Michelle Lanspa

Michelle Lanspa (Transnational AIDS Prevention among Migrant Prostitutes in Europe Project – TAMPEP): Michelle is from Omaha, Nebraska. She graduated from the School of Foreign Service, Georgetown university, where she majored in science and technology in international affairs with a concentration in international health. Michelle participated in many social justice activities and groups at college, including the Georgetown-UNICEF club, Education Without Boundaries (Project Argentina), and Global Justice Now (the Student Campaign for Child Survival). Michelle loves learning language learning. She learned Italian and Arabic, and had a chance to practice her language skills as an intern at the US Embassy in Rome and while studying abroad at the American University of Cairo in Egypt.



Going Public

29 Jan

One of my New Year’s resolutions was to start up again my dialogue with you all on this very important work I believe I have stayed here in Italy to do with the TAMPEP Association. This month the media presented a perfect opportunity…
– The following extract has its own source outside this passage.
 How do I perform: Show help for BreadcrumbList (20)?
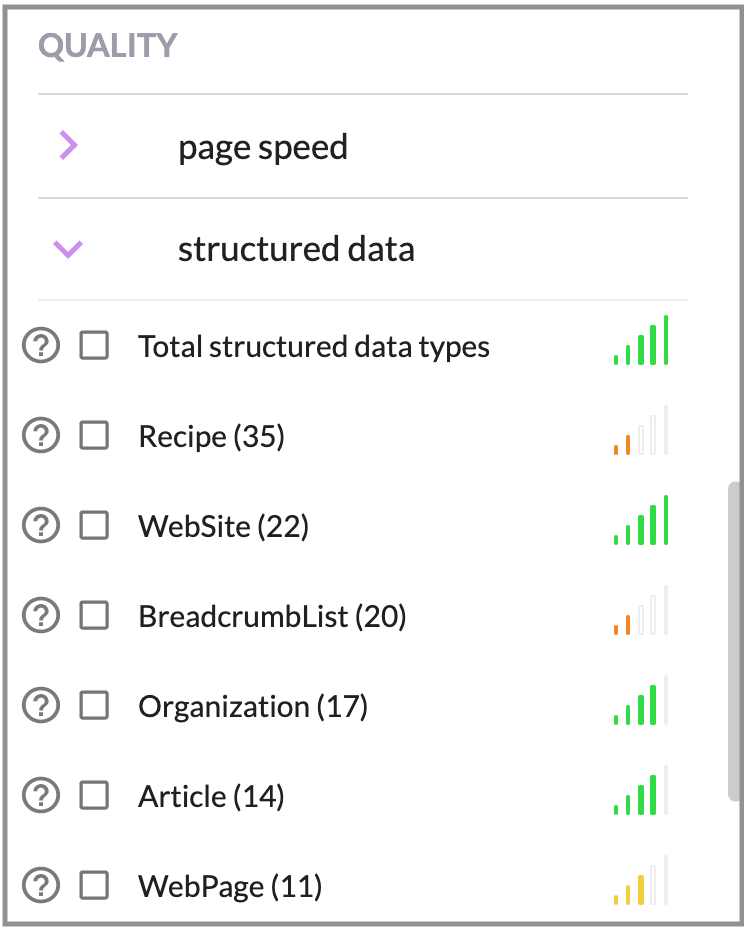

January 15, news about the arrest of 66 Nigerian mafia members made the front pages of newspapers around the world. The Italian Anti-Mafia Bureau’s Naples office executed the bust, code-named “Operation Viola,” by arresting 51 Nigerians in Italy and 15 in Holland. The investigatory agencies had found these Nigerians guilty of, among other delinquencies, the trafficking of human beings and drugs into Europe. The group reportedly was caught by the strange adoption practices it had been utilizing to bring women to exploit into the EU. Last October, the Operation had succeeded in arresting 23 others in Holland, Great Britain, France, Germany, Spain, Belgium, the United States, and Nigeria.

A week later, January 22, more news came from the south of Italy of additional arrests of six Nigerian mafia members and two Italians in the city of Bari. The Italian police also took in these culprits as organizers of the trafficking of Nigerian women for the purpose of forced prostitution into Italy. The two Italians had helped to facilitate the immigration of the girls into the country. One of them used a tactic we often see at TAMPEP, advising the girls to apply for political asylum with the local authorities. Doing this leaves them with a document that allows them to stay in Italy until the request is denied or granted. Many Nigerians do this and think they face no more problems with documents, when in reality, the Italian government grants very few requests for political asylum filed by Nigerians.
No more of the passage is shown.